(TEXT PROVIDED)
Thursday, August 11, 2011

Saturate everything and warm my memories

The air is cool this morning, this summer has been oppressively hot. It feels like fall, and do you remember when this was our family? This was us, once. There was no home in the South Hills, no preschool friends or play dates. We didn't live in museums, scan cards attached to my keys. There was no flat screen, no hammock in the yard. Baby Louise wasn't real, yet. We had no way of dreaming her. We were a tiny family in a world full of things to uncover, and we worked our hardest to flip over every stone. It was work, too.

Scouty's first autumn:




When I look at these pictures, I remember my husband as a boy, falling asleep on the floor next to the bassinet.

I remember being shocked by Scout's birth, incapacitated by the c-section. I was unable to walk, foggy headed and in so much pain.

(SUPPLIED ENTRIES)
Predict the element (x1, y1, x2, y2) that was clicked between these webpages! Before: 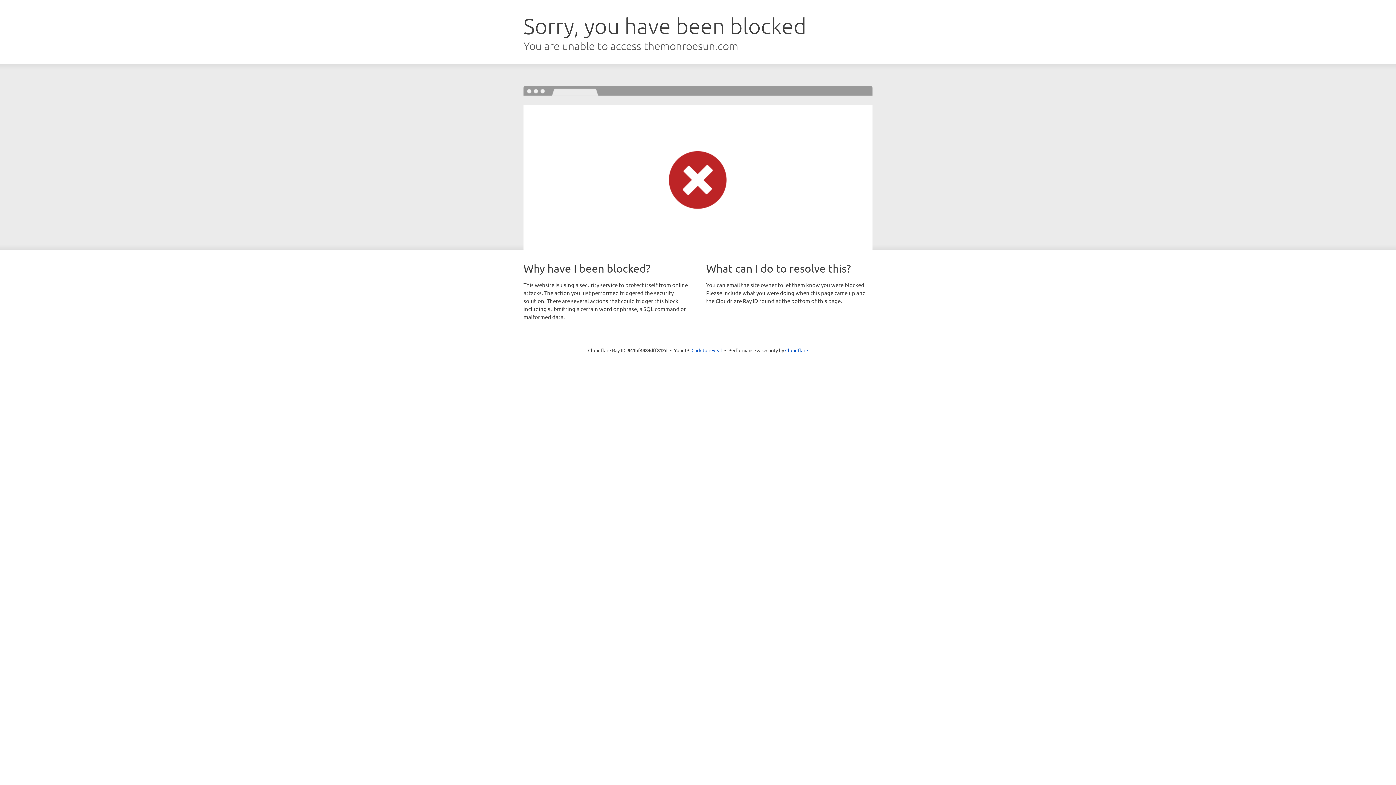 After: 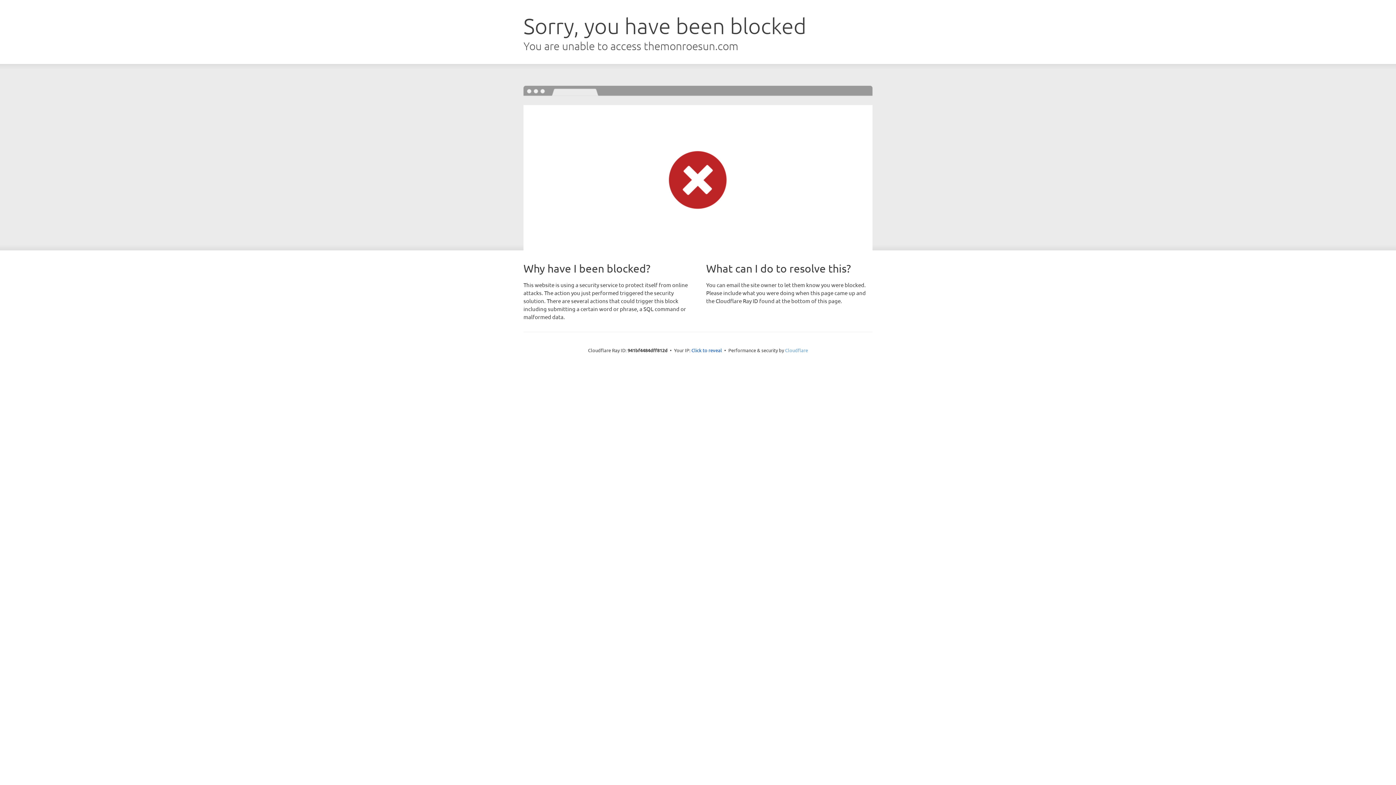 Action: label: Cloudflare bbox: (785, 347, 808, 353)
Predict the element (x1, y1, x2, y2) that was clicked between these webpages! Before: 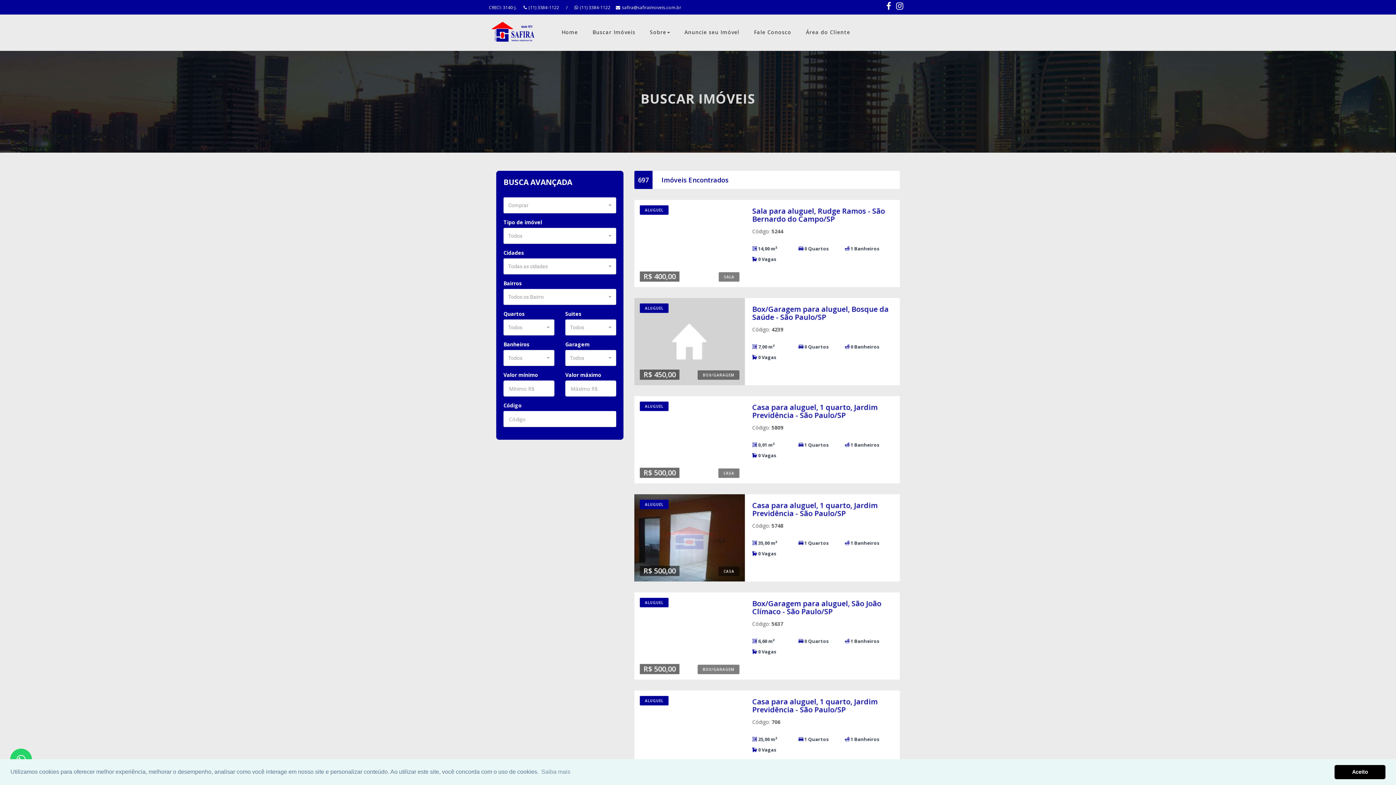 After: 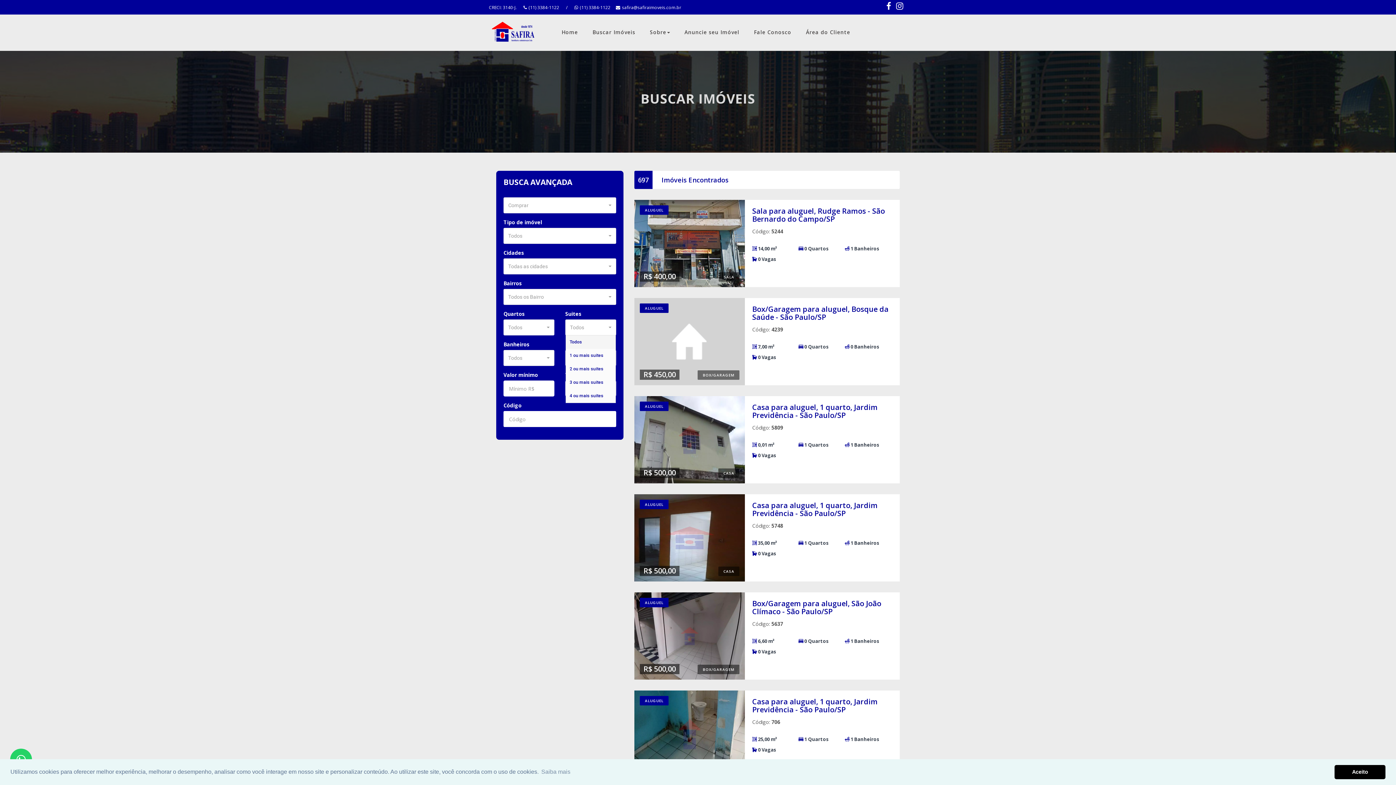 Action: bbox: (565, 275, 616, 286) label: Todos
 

==

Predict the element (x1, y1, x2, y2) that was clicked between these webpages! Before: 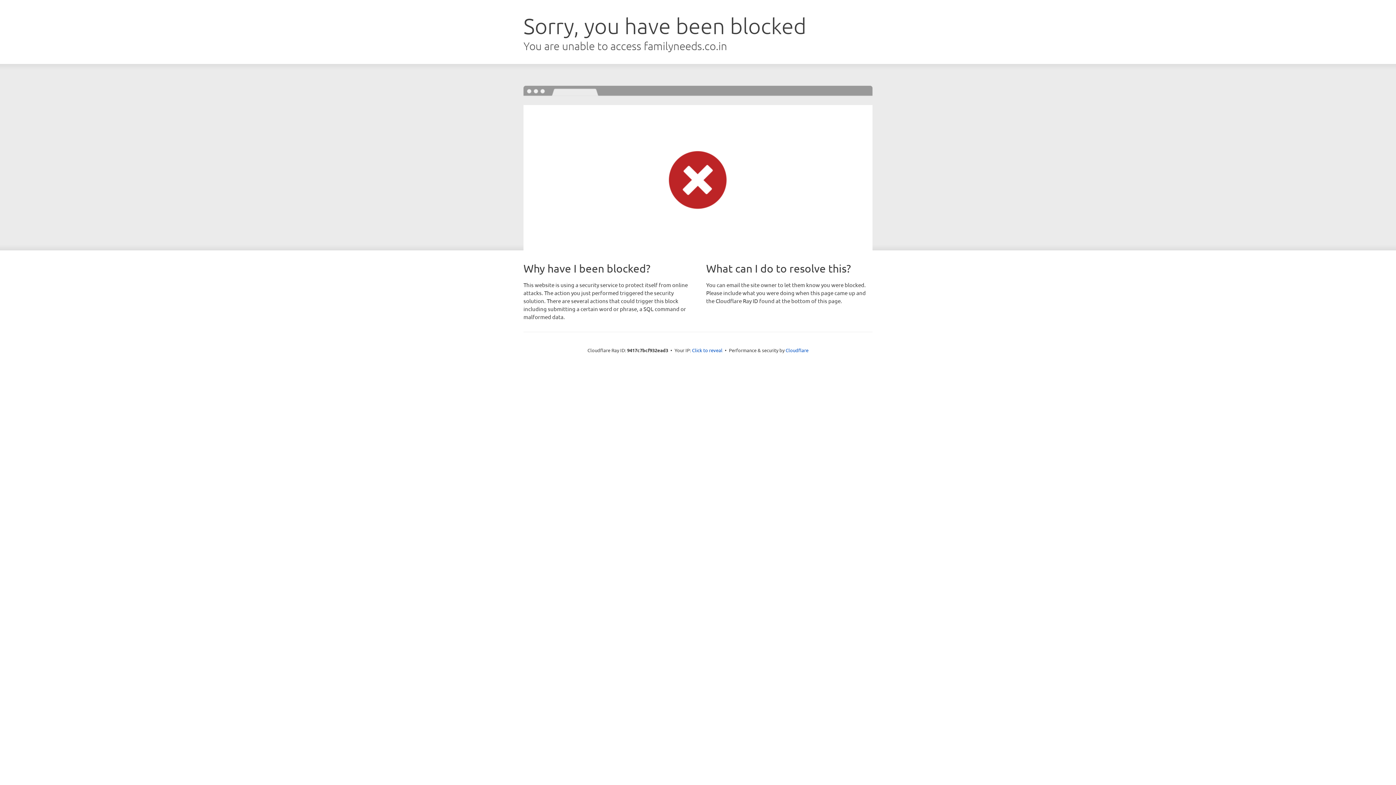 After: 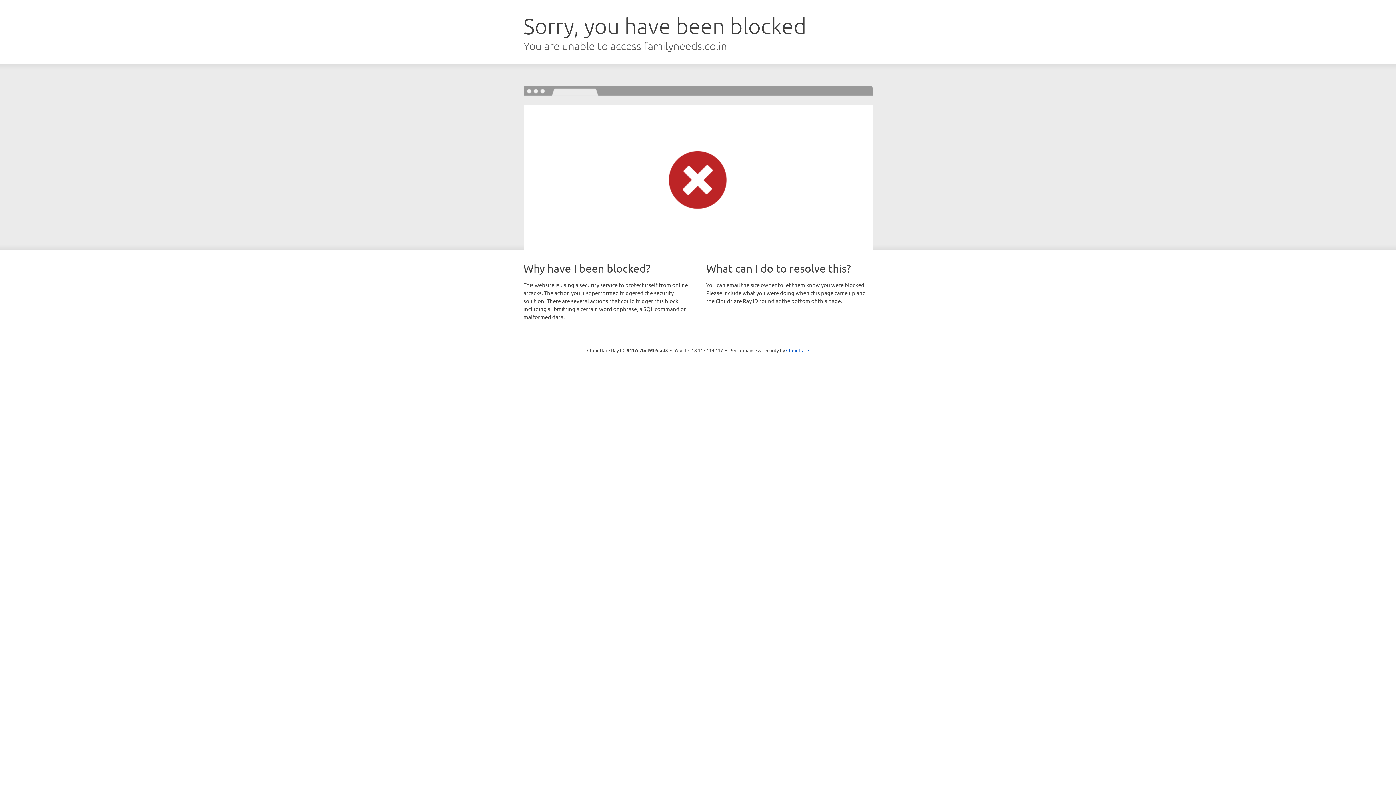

(TASK DIRECTIONS)
Pick up the blog post about Scout's first autumn after its final sentence and carry it forward in the same voice.

(TASK RESULT)
I was a child suddenly, and this wasn't how it was supposed to be. Having a baby was supposed to make me an adult, suddenly. I was supposed to be Mom. Instead, I found myself in a deluge of memories from my own childhood, sticky fingered as I worked through the issues of my past. It never mattered before that my father didn't love me. Looking into the face of my new daughter, it hit me how very wrong he was to not know me. He had everything, because he had children. We would have loved him and lifted him up on our fat little hands to bathe himself clean in the sky. Instead, he made us feel blackness behind the slippery surface of our eyes. He made us feel like the light in attic was a broken bulb.


How I loved you, little one! I loved you and you turned me back into a child. All that time I spent building retainers around me, a grown up junky girl with ropes of matted hair spilling down her back and dark eyes. Suddenly, I understood everything. My father didn't love me, and I loved you with a clarity and a purpose so big and perfect that it blocked out the sun. I loved you for all the ways I'd been forgotten, and in all the ways you deserved.

You were such a tiny thing, and such a gigantic force that you shook the world and set every fiber of my existence to humming with an electric, palpable love.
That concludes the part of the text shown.